Now the professor enjoys a decided negotiating advantage. He knows, as does his class, that three students will be shut out of the money. So if one student attempts to drive a hard bargain, the professor can simply turn to a classmate and seek better terms. Any student who doesn't agree to the teacher's deal risks getting nothing, so anyone who ends up with even $10 is fortunate.
This dynamic, Tyler contends, is crucial for a small company: "Power is about the ability to exclude another party. So whatever we do, any time there's a negotiation, I tell my people to get on the phone and bring five more blue cards into the room. Find other parties whom you can use to exclude the one that's trying to muscle you. One way to keep 800-pound gorillas from squashing you is to get them to worry about each other."

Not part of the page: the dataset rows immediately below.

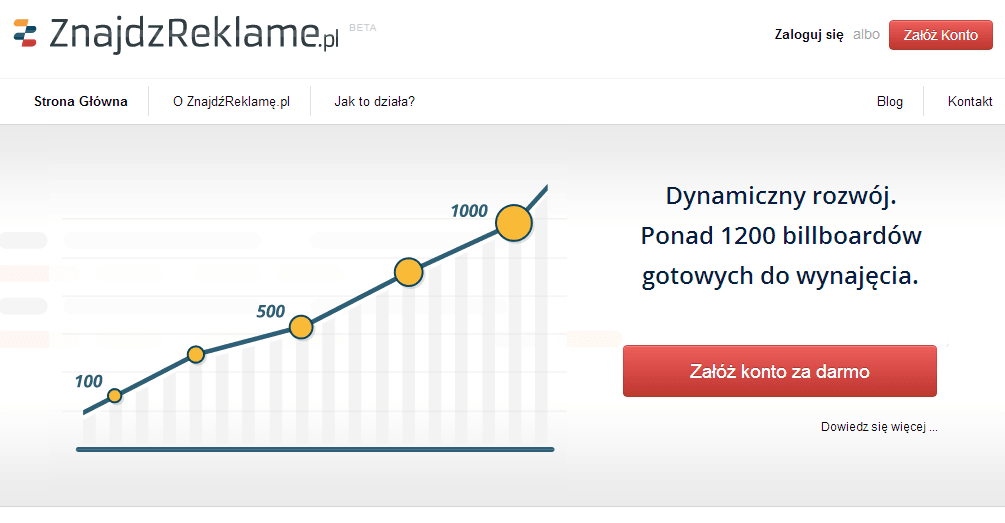Select Jak to działa? in navigation
The width and height of the screenshot is (1005, 523).
point(374,101)
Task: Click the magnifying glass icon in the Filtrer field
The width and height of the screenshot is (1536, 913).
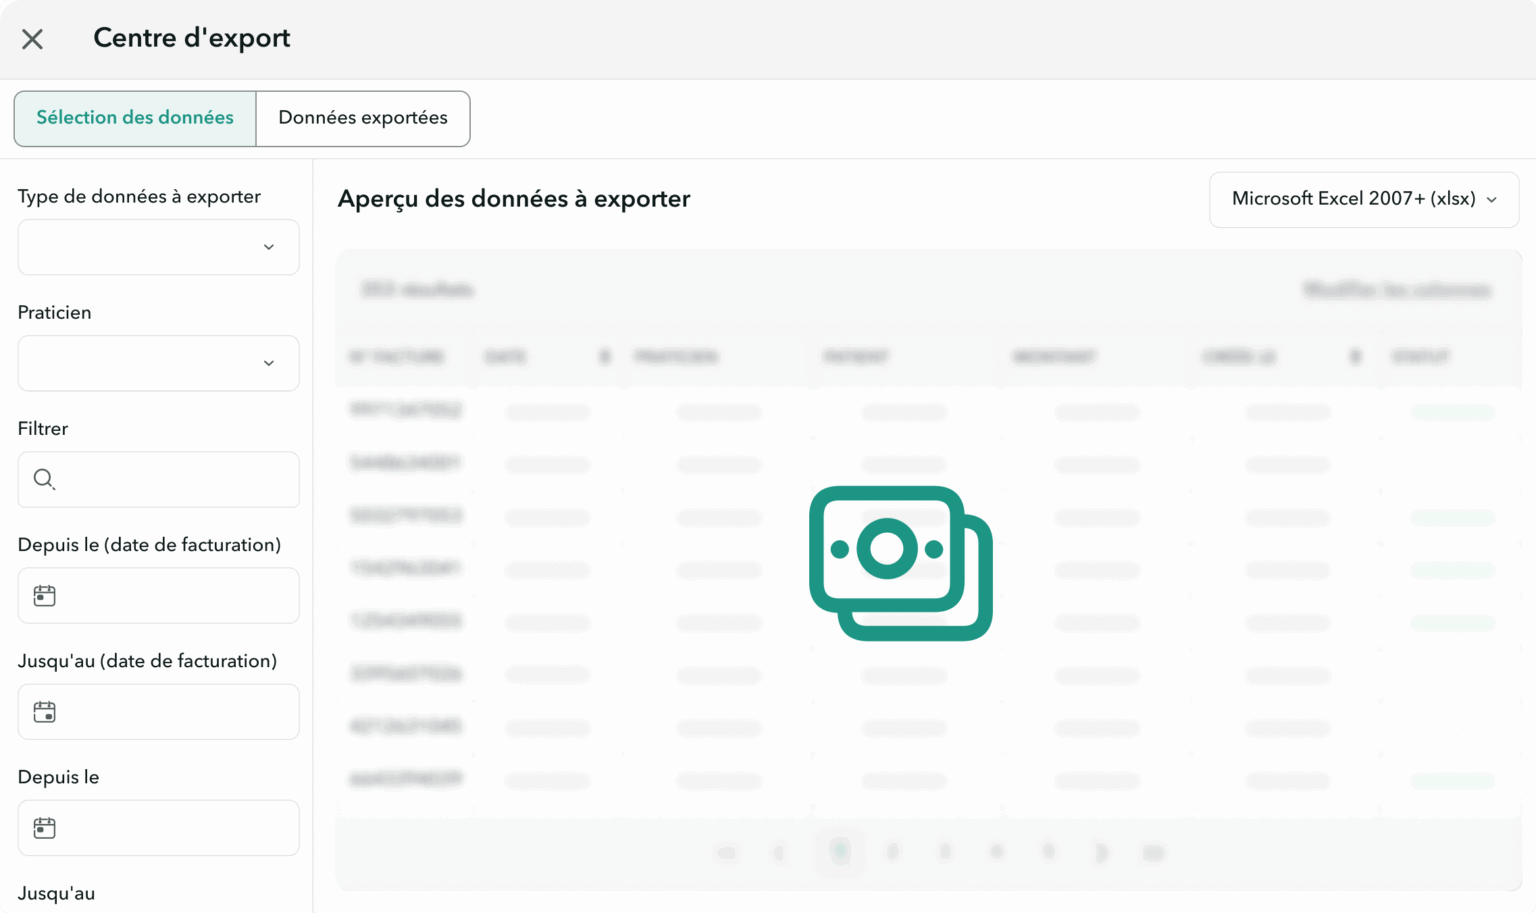Action: tap(44, 479)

The problem is, the gorillas are gaining leverage too. The gorillas, in this case, are the big wireless carriers -- companies such as AT&T and Sprint -- and the Web giants, such as AOL and Yahoo! Both camps own powerful distribution channels with access to millions of customers, but they lack the wireless services that can turn commodity pricing into something more profitable.
In the last year, dozens of small companies have swooped into this breach. "It's become a crowded space," says Iain Gillott, who studies the wireless market for International Data Corp. "If I had a dollar for every little company that had an answer for wireless Internet, I'd be on a boat in the Caribbean. Meanwhile, lots of big Internet companies have their own strategies in place. So there are going to be a lot of acquisitions."
Already, the dance has begun. Sprint has partnered with AOL, Yahoo!, and phone.com, a wireless portal that itself acquired smaller players in order to gain technology like smartRay's. In March, InfoSpace, a portal company, purchased the majority of Saraide, a smartRay look-alike, for $110 million in stock. Microsoft has partnered with Ericsson. And Nokia has entered a competing alliance with Motorola and Psion.
With each deal, Tyler, Playford, and Kidder have to reassure their sometimes-concerned investors that an opportunity hasn't slipped past -- that smartRay still has an edge in the market, that there are buyers still buying. Then they must reassure themselves. "That's what's difficult about all of this," says Playford. "It's not the hours. It's the intensity -- dealing all the time with things that threaten to take down the company, feeling like at any time we could be squashed."
Since the start, Tyler has kept a spreadsheet tracking all of smartRay's potential merger partners. He considers it his job to make every one of those companies aware of smartRay, "because if you're going to get married someday, you want all of the brides to know about the potential groom."
Because if all of the brides know that he's there, then the groom can play red card-blue card. When he negotiates merger terms, Tyler doesn't know for sure how much smartRay is worth. No one does: SmartRay is just a bunch of people with an unproven technology in a nascent market. But one thing's for sure: SmartRay's value is higher if more than one buyer is in the hunt.
Some of those brides have married themselves off by now, and smartRay's founders must contend with the increasing possibility of bachelordom. Broadly speaking, they face three potential outcomes. The first is outright failure and bankruptcy, although that seems unlikely. The second is acquisition -- a sudden burst of validation that gives their product distribution to thousands or millions of subscribers. "We all want that kind of dramatic success," Tyler says.